1. An isolated Nope polypeptide, or functional fragment thereof, comprising the amino acid sequence of a Nope polypeptide (SEQ ID NO:2), or a modification thereof.

2. The isolated Nope polypeptide of claim 1, wherein said functional fragment comprises the amino acid sequence of a Nope polypeptide extracellular domain (SEQ ID NO:4).

3. The isolated Nope polypeptide of claim 2, wherein said functional fragment comprises an amino acid sequence selected from the group consisting of immunoglobulin domain 1 (SEQ ID NO:8), immunoglobulin domain 2 (SEQ ID NO:10), immunoglobulin domain 3 (SEQ ID NO:12), immunoglobulin domain 4 (SEQ ID NO:14), fibronectin domain 1 (SEQ ID NO:16), fibronectin domain 2 (SEQ ID NO:18), fibronectin domain 3 (SEQ ID NO:20), fibronectin domain 4 (SEQ ID NO:22), and fibronectin domain 5 (SEQ ID NO:24).
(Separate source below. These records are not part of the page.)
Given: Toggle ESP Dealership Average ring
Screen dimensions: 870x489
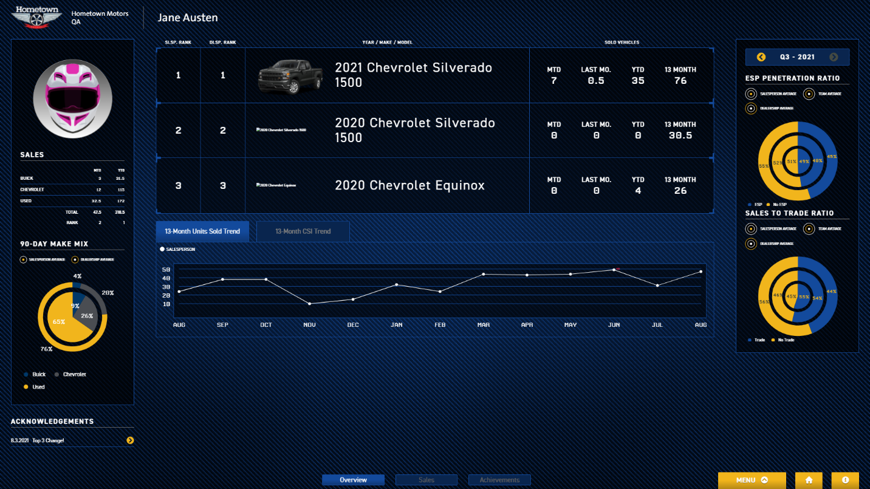Looking at the screenshot, I should [751, 108].
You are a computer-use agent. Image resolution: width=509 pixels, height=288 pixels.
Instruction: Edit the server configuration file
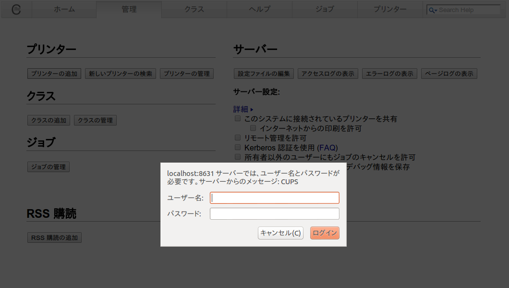tap(263, 74)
4. The isolated Nope polypeptide of claim 1, wherein said functional fragment comprises the amino acid sequence of a Nope polypeptide intracellular domain (SEQ ID NO:6).

5. An antibody that specifically binds the Nope polypeptide of claim 1.

6. The antibody of claim 5, wherein said antibody is a polyclonal antibody.

7. The antibody of claim 5, wherein said antibody is a monoclonal antibody.

8. A method of detecting a Nope polypeptide, comprising contacting a sample with the antibody of claim 5, and detecting specific binding of said antibody.

9. An isolated nucleic acid molecule encoding a Nope polypeptide amino acid sequence referenced as SEQ ID NO:2, or a modification thereof.

10. An isolated nucleic acid molecule comprising the nucleotide sequence referenced as SEQ ID NO:1, or a modification thereof.

11. The nucleic acid molecule of claim 10, wherein said nucleotide sequence is selected from the group consisting of SEQ ID NOS:3, 5, 7, 9, 11, 13, 15, 17, 19, 21 and 23.

12. A Nope oligonucleotide, comprising between 15 and 300 contiguous nucleotides of SEQ ID NO:1 or the anti-sense strand thereof.

13. The isolated Nope oligonucleotide of claim 12, wherein said oligonucleotide comprises between 15 and 300 contiguous nucleotides of SEQ ID NO:5 or the anti-sense strand thereof.

14. A vector comprising an expression element operationally linked to the nucleotide sequence of claim 10.

15. A host cell comprising the vector of claim 13.

16. A method of detecting a Nope nucleic acid molecule in a sample, comprising contacting said sample with a Nope oligonucleotide of claim 12 under conditions allowing specific hybridization to a Nope nucleic acid molecule, and detecting said specific hybridization.

17. A method of detecting a Nope nucleic acid molecule in a sample, comprising contacting said sample with a Nope oligonucleotide of claim 13 under conditions allowing specific hybridization to a Nope nucleic acid molecule, and detecting said specific hybridization.

18. A method of detecting a Nope nucleic acid molecule in a sample, comprising contacting said sample with two or more Nope oligonucleotides of claim 12, amplifying a nucleic acid molecule, and detecting said amplification.

19. The method of claim 18, wherein said amplification is performed using polymerase chain reaction.

20. A kit comprising one or more Nope oligonucleotides comprising between 15 and 300 contiguous nucleotides of SEQ ID NO:1 or the anti-sense strand thereof.